Can ‘Zero Trust’ networking work for the public sector?

31 January 2019

Mike Thomas, MD, Innopsis

Mike Thomas, MD, Innopsis

The concept of Zero Trust is being lauded by the Government Digital Service (GDS) as the way forward for all of the public sector’s networking requirements.

Zero Trust originates from a theory that if you know who a person is, what device they are using and where they are, you can set a policy to allow or disallow them access to services and data. If one, or more, of these elements are missing, the user can’t be trusted.

The GDS blog ‘The Internet is OK’ was the forerunner of the government’s Zero Trust Networking approach [editor’s note:also see front page news, May 2018 issue]. The intention was to adopt Zero Trust networking and dismantle networks within the public sector. Innopsis is supportive of the first half of the proposed strategy but urges caution for the latter half.

Companies don’t buy networks purely for security. Yes, it’s part of the mix, but so is availability, accountability and latency. The internet works because network providers play nicely – there are no SLAs, data packets get through on a best endeavours basis, and there are no rules as to where and how traffic is routed. If it works, it works; if it doesn’t it doesn’t.

Currently, processes are in place to allow the communications route to be checked and escalated along the entire path. Engineers can re-route to avoid breakdowns and services can be guaranteed. There is no escalation path with the internet. The provider can only resolve from the customer’s premises to their internet’s hand-off points.

The answer is taking a hybrid approach. Adopt Zero Trust across the network but maintain MPLS based networks for the major offices and data centres. This will allow flexibility for remote and mobile workers.

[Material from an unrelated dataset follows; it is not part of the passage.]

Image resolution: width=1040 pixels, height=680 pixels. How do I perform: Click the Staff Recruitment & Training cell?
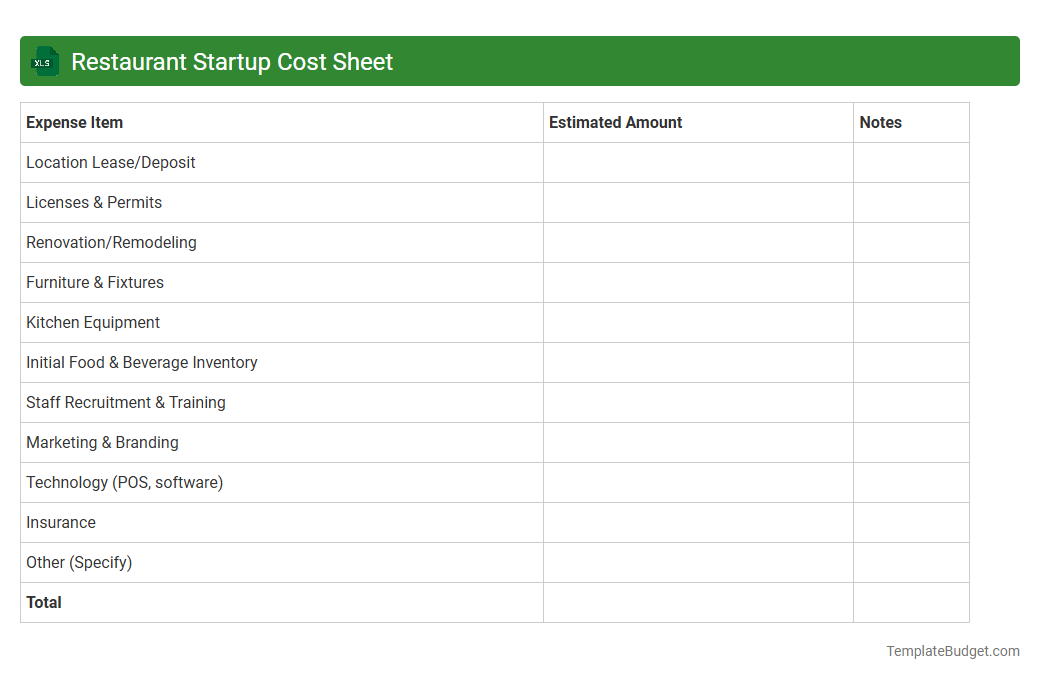126,402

Branch offices can utilise internet connectivity but the main corporate offices can have a robust controlled environment to communicate with the data centres, hyperscalers, and other offices.

Zero Trust networking will give benefits across the public sector, similar to the benefits experienced by local public sector organisations in Yorkshire who have achieved the same with a common authorisation service allowing public sector workers to work from any public sector building. Zero Trust will enable mobile workers to have corporate style working, and will also allow occasional home workers.

But will it increase security? For some users, it will. Is it risky to move all traffic to the internet? Yes. Very. Some traffic will be fine, but not all.